I really enjoy Cooper Island as a first night Anchorage. It's an easy sail across to get our sea legs and it's great place to find your way around the boat in between drinks, beach, snorkeling and the great restaurant and Rum Bar. Last year the anchorage smelled like sewage. Was that from the boats? From the island? Or was it not sewage at all?
Second question is about the backwinding / currents there. Several times we have spent the night listening to the mooring ball bump the hull again and again. Is there a technique to stop that? I thought I remembered a way to lift the ball slightly using a line from the anchor slide.

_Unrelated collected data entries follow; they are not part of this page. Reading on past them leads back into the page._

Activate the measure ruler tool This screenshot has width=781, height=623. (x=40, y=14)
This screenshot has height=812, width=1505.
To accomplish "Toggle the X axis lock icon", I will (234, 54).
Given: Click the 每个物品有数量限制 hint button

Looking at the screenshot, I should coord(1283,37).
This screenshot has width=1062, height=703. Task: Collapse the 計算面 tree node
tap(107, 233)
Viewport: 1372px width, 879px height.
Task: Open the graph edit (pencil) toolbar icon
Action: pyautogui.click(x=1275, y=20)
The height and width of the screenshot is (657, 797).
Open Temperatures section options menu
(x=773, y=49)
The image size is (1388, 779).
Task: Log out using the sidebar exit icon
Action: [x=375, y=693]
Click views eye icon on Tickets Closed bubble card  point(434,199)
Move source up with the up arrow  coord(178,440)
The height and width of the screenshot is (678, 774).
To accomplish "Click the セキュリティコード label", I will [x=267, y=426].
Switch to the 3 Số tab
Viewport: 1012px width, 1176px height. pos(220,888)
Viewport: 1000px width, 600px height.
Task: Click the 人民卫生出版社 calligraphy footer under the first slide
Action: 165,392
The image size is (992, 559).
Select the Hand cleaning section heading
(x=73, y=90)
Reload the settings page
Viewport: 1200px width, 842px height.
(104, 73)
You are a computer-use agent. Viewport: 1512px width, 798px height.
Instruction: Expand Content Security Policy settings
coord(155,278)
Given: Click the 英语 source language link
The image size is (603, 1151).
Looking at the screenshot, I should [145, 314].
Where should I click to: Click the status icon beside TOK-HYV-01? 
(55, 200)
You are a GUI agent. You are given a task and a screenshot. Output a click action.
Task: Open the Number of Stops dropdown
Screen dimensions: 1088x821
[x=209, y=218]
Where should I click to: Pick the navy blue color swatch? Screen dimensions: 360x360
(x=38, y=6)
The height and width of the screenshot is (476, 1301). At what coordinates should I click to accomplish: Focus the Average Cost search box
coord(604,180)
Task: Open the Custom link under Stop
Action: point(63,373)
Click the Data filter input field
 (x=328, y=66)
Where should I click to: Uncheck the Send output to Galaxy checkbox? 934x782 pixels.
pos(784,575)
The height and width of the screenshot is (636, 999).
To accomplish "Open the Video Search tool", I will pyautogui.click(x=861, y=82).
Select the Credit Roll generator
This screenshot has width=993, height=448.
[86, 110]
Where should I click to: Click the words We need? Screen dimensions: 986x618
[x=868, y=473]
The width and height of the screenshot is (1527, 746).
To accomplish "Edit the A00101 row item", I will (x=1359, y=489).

We will be down next week and I'd like to start with Cooper but I'd like to avoid these pitfalls.
Cooper smells like sewage once in a while. It’s from the weed. As far as the moorings if the wind is light bring the mooring pennant directly to one of the bow cleats and tie it off. Jump in the dinghy and run a dock line from the other bow cleat through the ring on top of the ball and back to that cleat. Match the length of the pennant. The ball is now trapped and can’t touch either hull plus you have a short tie off which can be helpful there with ball spacing. Very crude sketch!
Not much you can do to stop that on a monohull. At least you get to sail! I have personally found that the two ends of the mooring field are the worst for backwinding and that the further out you are in the field the better. More consistent wind IMHO.